PASSAGE PROVIDED ▸
Skip to content

ML Container Creator

ML Container Creator

The BYOC toolkit for Amazon SageMaker AI

From model selection to endpoint in one workflow. Deploy, tune, and iterate — all from one CLI.


Deploy a Model in 60 Seconds

# Install (or use npx @aws/ml-container-creator)
npm install -g @aws/ml-container-creator

# Generate a project
ml-container-creator my-llm \
  --deployment-config=transformers-vllm \
  --model-name=Qwen/Qwen3-4B \
  --instance-type=ml.g5.xlarge \
  --enable-lora \
  --skip-prompts

# Build, deploy, and test
cd my-llm
./do/build && ./do/push && ./do/deploy && ./do/test

Then iterate — fine-tune and hot-swap a LoRA adapter without restarting:

./do/tune --technique sft --dataset s3://my-bucket/train.jsonl
./do/adapter add my-sft --from-tune
./do/test    # Verify the adapter works

See Getting Started for the full walkthrough with prerequisites.


Why MCC?

Teams spend 2–5 days writing Dockerfiles, serve scripts, and deploy scripts before they can even test inference. Then they repeat that work for every model, every framework, every deployment target.

MCC eliminates the boilerplate. You select a model and a framework — MCC generates a complete, deployable project with lifecycle scripts that cover the entire iteration loop.

You own every line of generated code. No runtime dependency. No lock-in. MCC is a code generator, not a framework.


What You Get

Every generated project includes 20+ do/ lifecycle scripts:

Stage Scripts What They Do
Build build, push, submit Container image → Amazon ECR
Deploy deploy, add-ic, status Model → SageMaker AI endpoint
Test test, validate, benchmark Inference validation + performance
Iterate tune, adapter, train Fine-tune + hot-swap adapters
Operate logs, clean, register, ci, export Monitoring + teardown + CI

Every project includes 20+ scripts total. See Deployment & Inference for the full script reference.


Supported Configurations

Serving Architectures

Architecture Backends Use Case
Transformers vLLM, SGLang, TensorRT-LLM, LMI, DJL Large language models
HTTP Flask, FastAPI Predictive models (sklearn, XGBoost, TensorFlow)
Triton FIL, ONNX Runtime, TensorFlow, PyTorch, vLLM, TensorRT-LLM, Python Multi-framework serving
Diffusors vLLM Image generation

Deployment Targets

Target Description
Managed Inference SageMaker AI real-time endpoints
Async Inference S3-based async processing with SNS notifications
Batch Transform S3-to-S3 dataset processing
HyperPod EKS Kubernetes on SageMaker AI HyperPod clusters

Validated Models

MCC validates 22+ model + instance combinations end-to-end — from generation through fine-tuning and adapter serving. If your configuration is in the Supported Models catalog, every lifecycle step has been proven.

LISTED ENTRIES ▸
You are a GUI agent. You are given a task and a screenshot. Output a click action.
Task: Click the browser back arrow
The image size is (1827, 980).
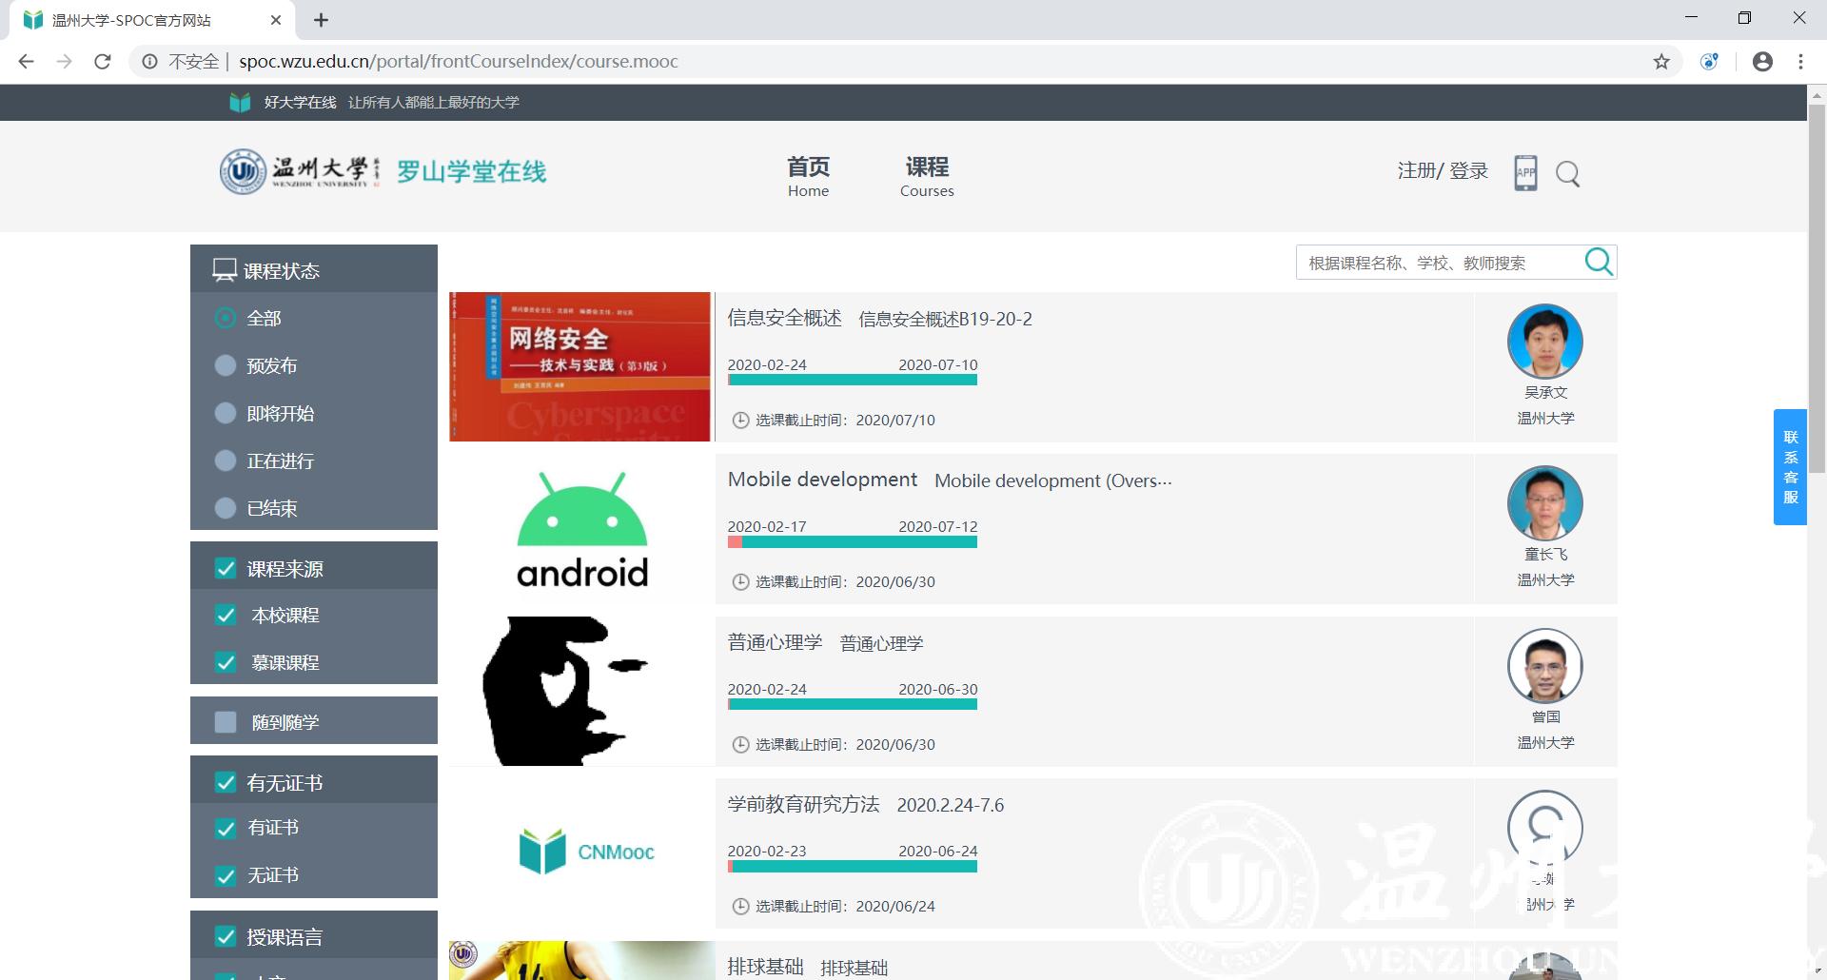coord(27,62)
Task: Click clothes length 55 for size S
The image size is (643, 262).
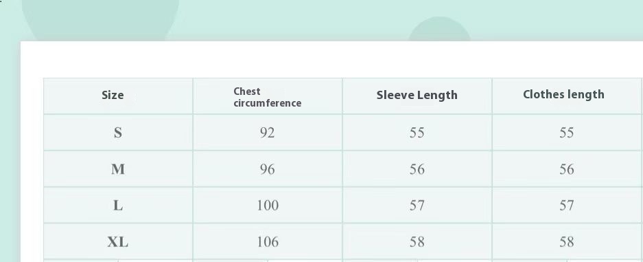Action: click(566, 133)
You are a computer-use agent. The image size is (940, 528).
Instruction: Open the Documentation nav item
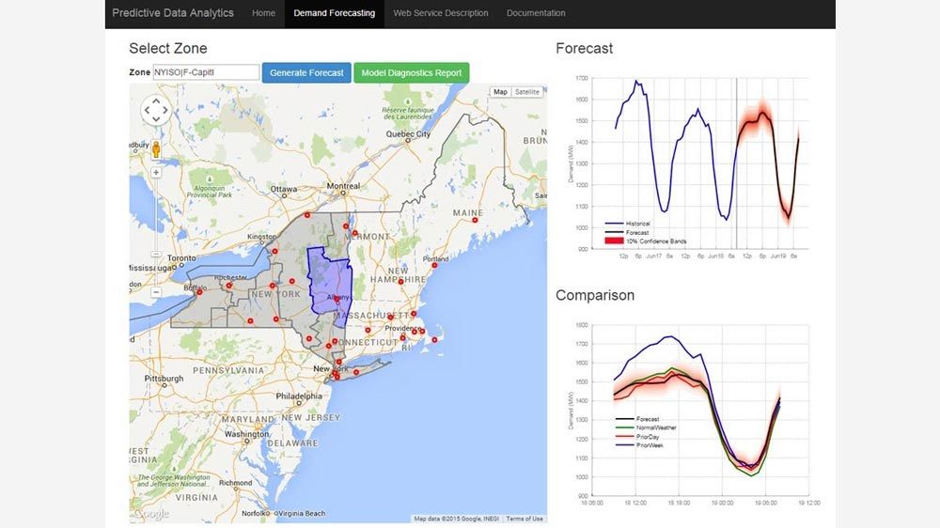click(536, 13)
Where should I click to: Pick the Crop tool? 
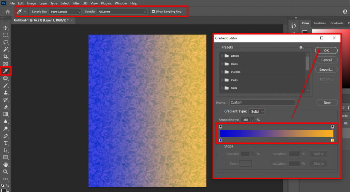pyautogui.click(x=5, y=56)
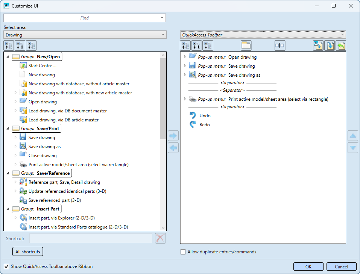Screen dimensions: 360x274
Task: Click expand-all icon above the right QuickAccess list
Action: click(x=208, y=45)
* * *
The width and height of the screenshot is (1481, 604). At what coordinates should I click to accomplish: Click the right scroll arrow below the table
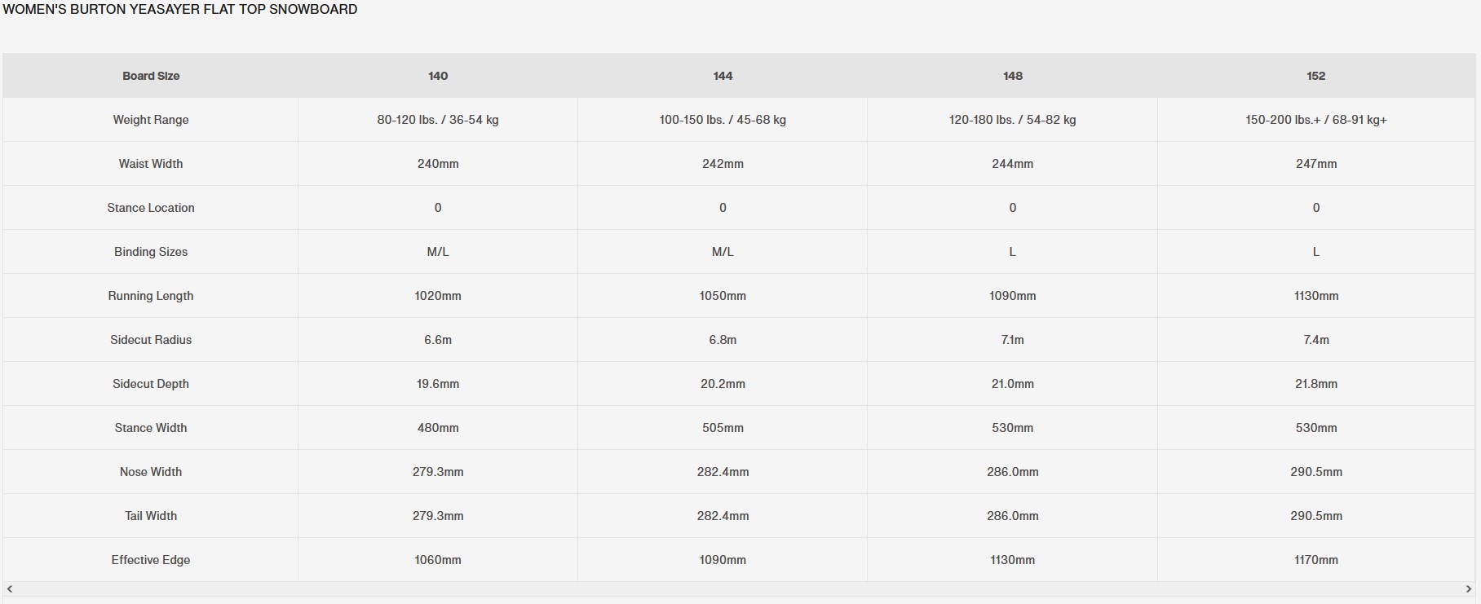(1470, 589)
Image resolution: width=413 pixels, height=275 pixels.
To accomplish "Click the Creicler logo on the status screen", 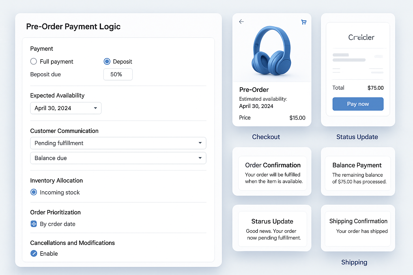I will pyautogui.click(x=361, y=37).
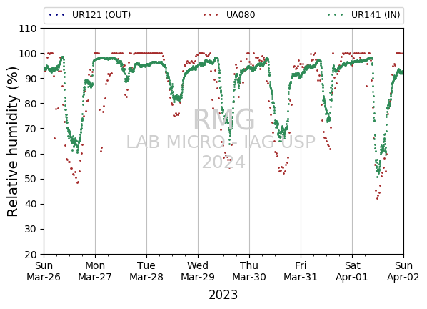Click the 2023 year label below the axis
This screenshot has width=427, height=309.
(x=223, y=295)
* * *
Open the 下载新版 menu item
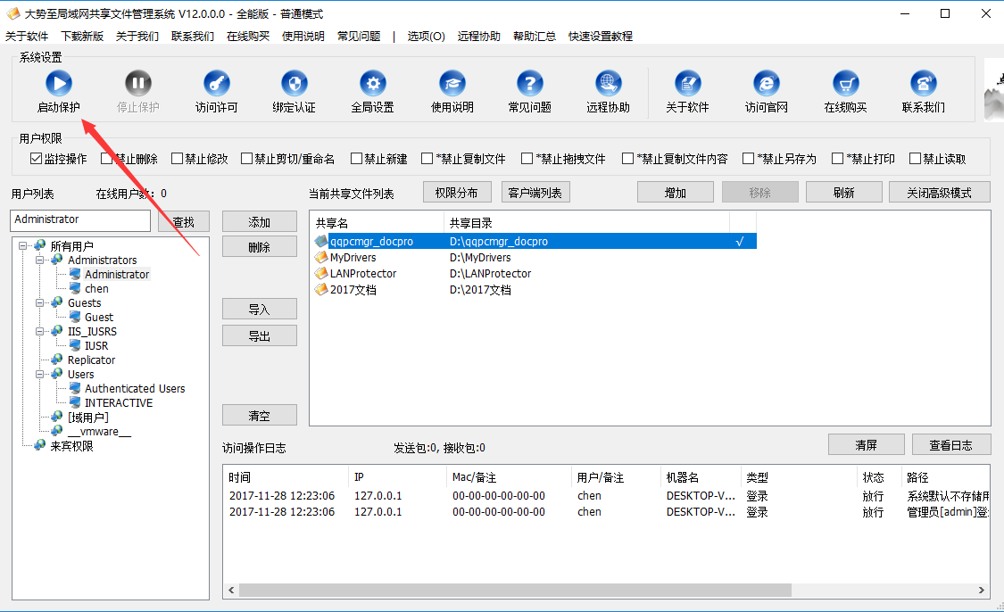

REQUIRED ACTION A ▸
Do the following statements agree with the ML Container Creator page above? (i) Teams spend two to five days writing Dockerfiles, serve scripts, and deploy scripts before they can test inference. (ii) Generated projects depend on MCC at runtime as a framework. (iii) Batch Transform processes datasets from S3 to S3. Answer yes or no for each, and quote the words from the page that decide it.
REQUIRED ACTION B ▸
Write the next part of the ML Container Creator page, starting after its last sentence.

EXERCISE RESULT A ▸
(i) Yes: "Teams spend 2–5 days writing Dockerfiles, serve scripts, and deploy scripts before they can even test inference."
(ii) No: "No runtime dependency. No lock-in. MCC is a code generator, not a framework."
(iii) Yes: "Batch Transform S3-to-S3 dataset processing"

EXERCISE RESULT B ▸
Models NOT in the catalog still work — MCC generates projects for any HuggingFace model. You take on validation yourself.


Intelligent Defaults (MCP Servers)

Six bundled Model Context Protocol servers recommend configurations automatically:

Server What It Does
instance-sizer Recommends instance types based on model size + framework
region-picker Finds regions with availability
base-image-picker Selects optimal base image for CUDA version
model-picker Discovers models from HuggingFace, S3, Marketplace
hyperpod-cluster-picker Lists available HyperPod EKS clusters
endpoint-picker Discovers existing endpoints for attachment

MCP is optional — MCC works without it. MCP just makes the defaults smarter.


Documentation

Section For...
Getting Started First-time users — install, bootstrap, deploy your first model
Supported Models Check if your model is validated end-to-end
Configuration CLI flags, env vars, config files, MCP, precedence
Deployment & Inference All deployment targets + full lifecycle scripts reference
Fine-Tuning Managed tuning, LoRA adapters, the iterate loop
MCP Servers Configure and extend the intelligent defaults
CI Integration Automated E2E validation + regression detection
Benchmarking Performance measurement with SageMaker AI Benchmarking
Examples Copy-paste walkthroughs for every architecture
Troubleshooting Common issues and solutions
Contributing Development setup + contribution workflow
Command Generator Interactive tool to build deployment commands


License

Apache-2.0. See CONTRIBUTING for security issue reporting.